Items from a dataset
◇ ◇ ◇ ◇

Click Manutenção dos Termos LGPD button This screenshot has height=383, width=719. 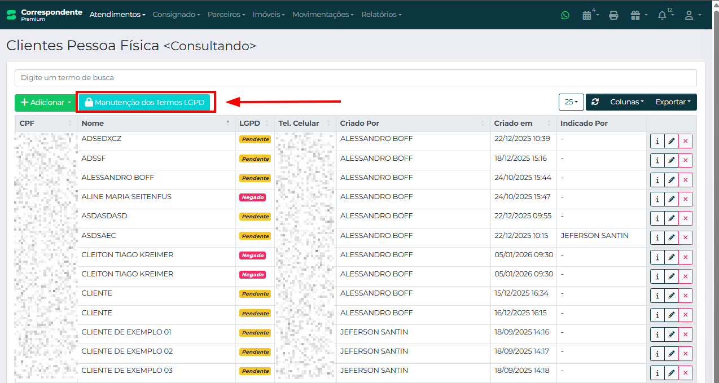145,103
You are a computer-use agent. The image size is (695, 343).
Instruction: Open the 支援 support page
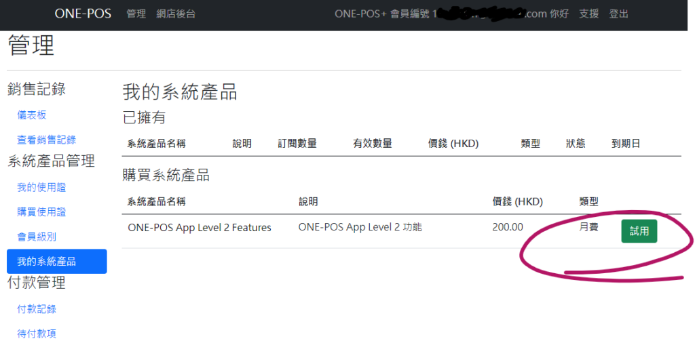(588, 14)
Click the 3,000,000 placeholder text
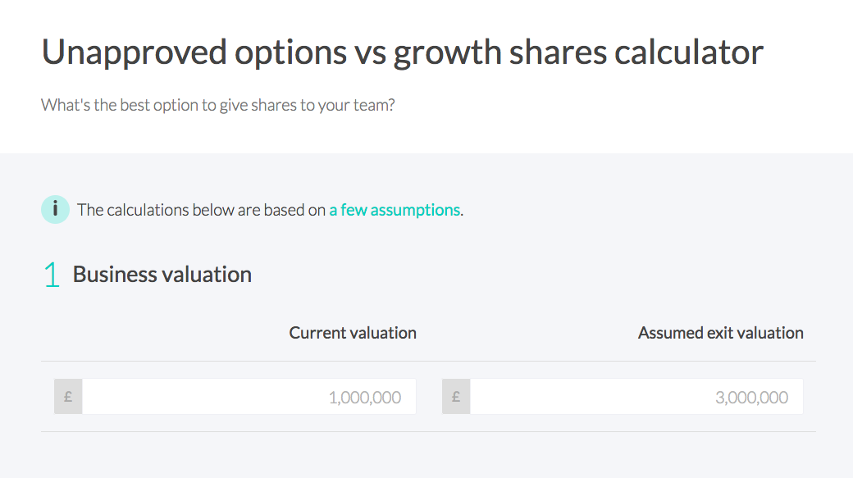This screenshot has height=478, width=853. 751,398
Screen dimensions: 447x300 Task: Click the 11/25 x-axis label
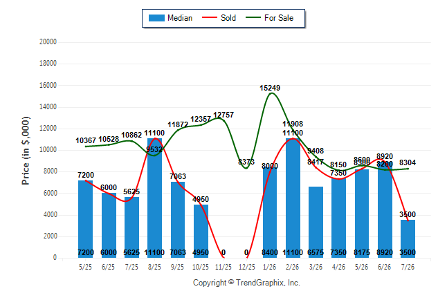pyautogui.click(x=224, y=268)
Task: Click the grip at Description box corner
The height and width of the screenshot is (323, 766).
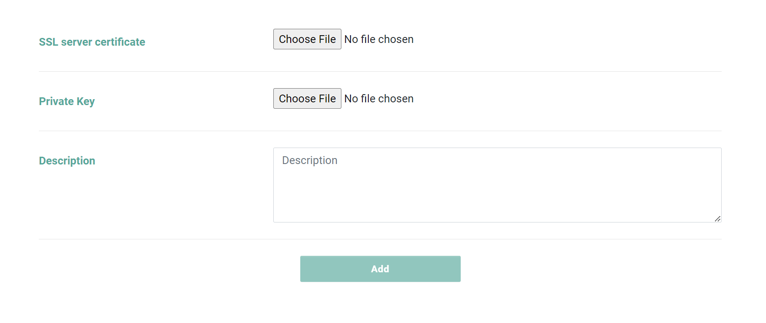Action: pos(718,219)
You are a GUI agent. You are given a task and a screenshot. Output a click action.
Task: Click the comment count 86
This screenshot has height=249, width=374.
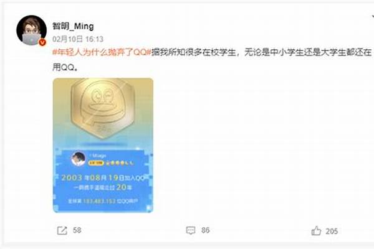[x=205, y=230]
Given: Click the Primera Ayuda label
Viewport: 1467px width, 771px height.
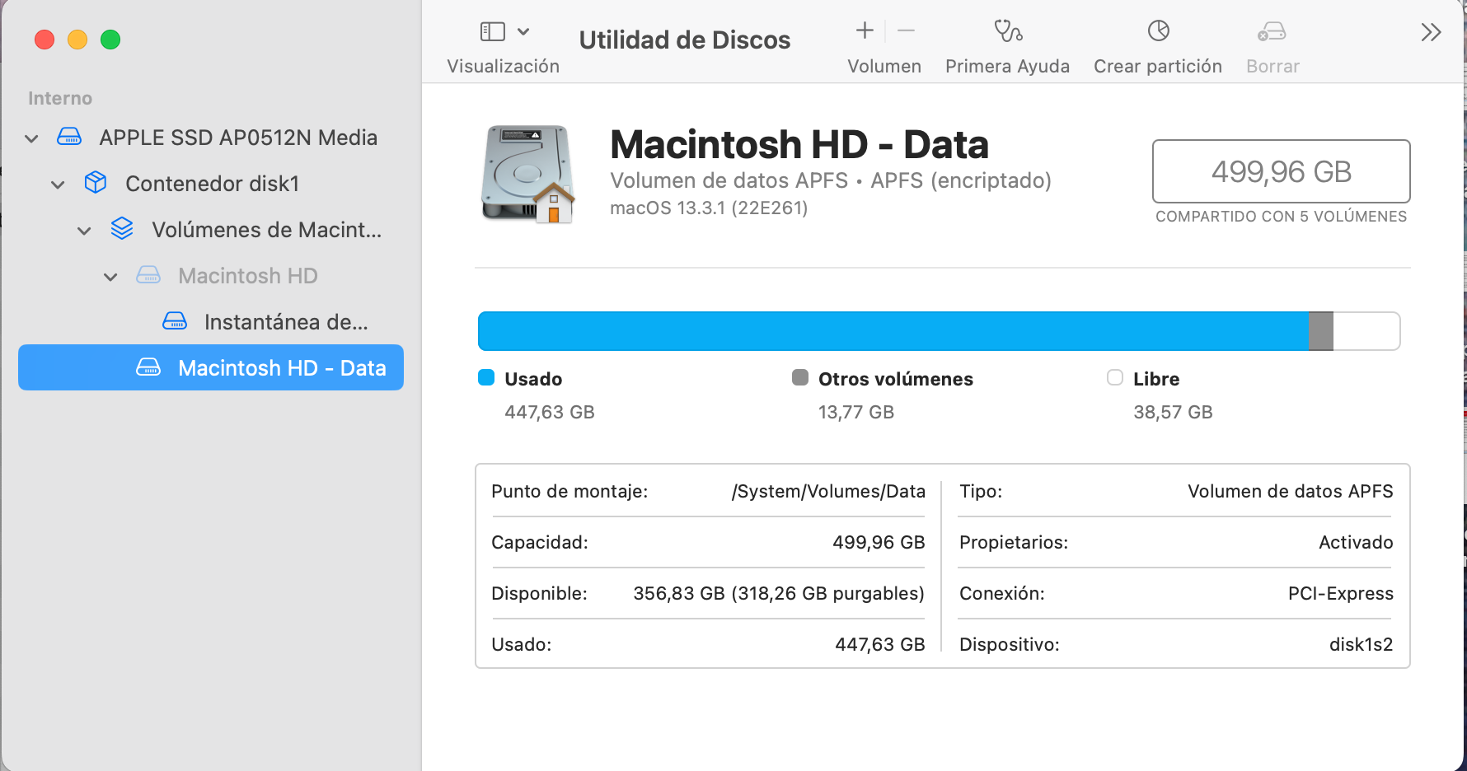Looking at the screenshot, I should [1007, 66].
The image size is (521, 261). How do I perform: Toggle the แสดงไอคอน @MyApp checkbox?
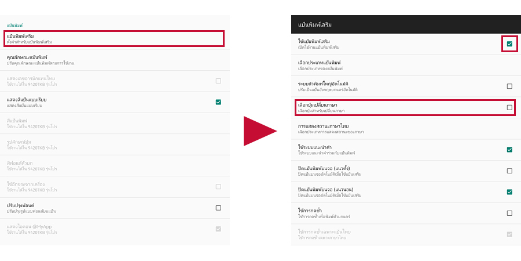(x=218, y=229)
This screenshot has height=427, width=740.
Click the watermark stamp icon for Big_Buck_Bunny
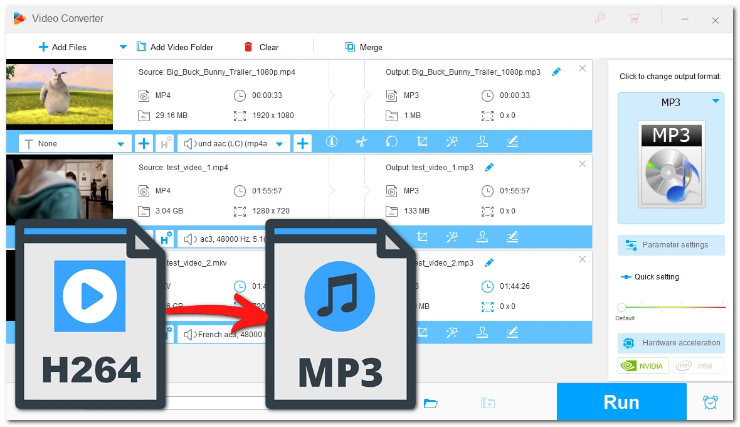point(482,143)
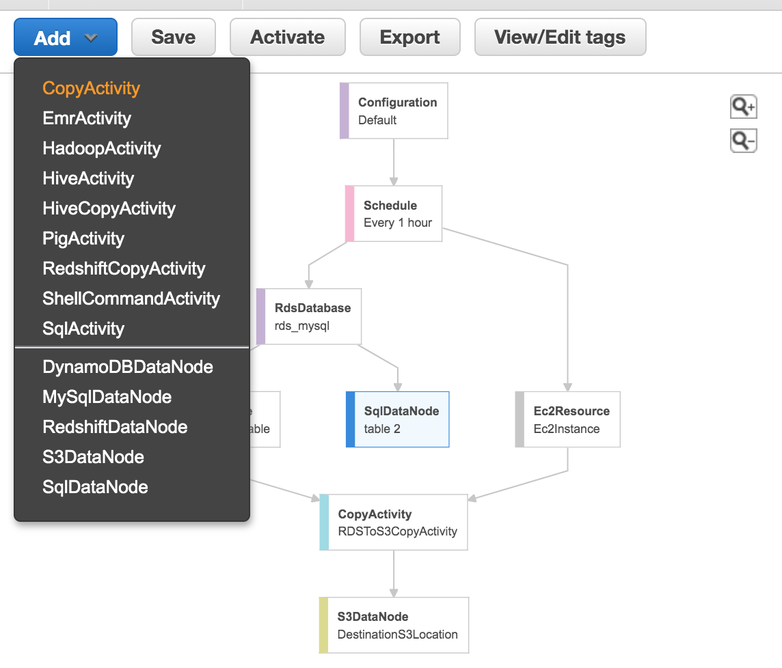
Task: Select the DestinationS3Location S3DataNode
Action: pyautogui.click(x=396, y=624)

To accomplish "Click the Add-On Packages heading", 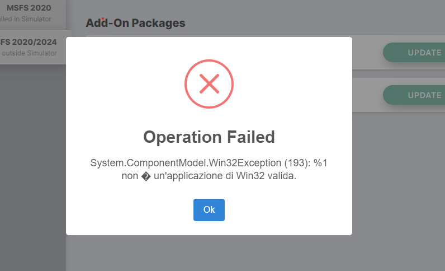I will coord(135,23).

◇ ◇ ◇ ◇

**WHAT IS REQUIRED:** The word to look for is "agent"; copy out every line of the entries that holds it.

**WRITTEN RESPONSE:**
You are a computer-use agent. The image size is (695, 343).
You are a GUI agent. You are given a task and a screenshot. Output a click action.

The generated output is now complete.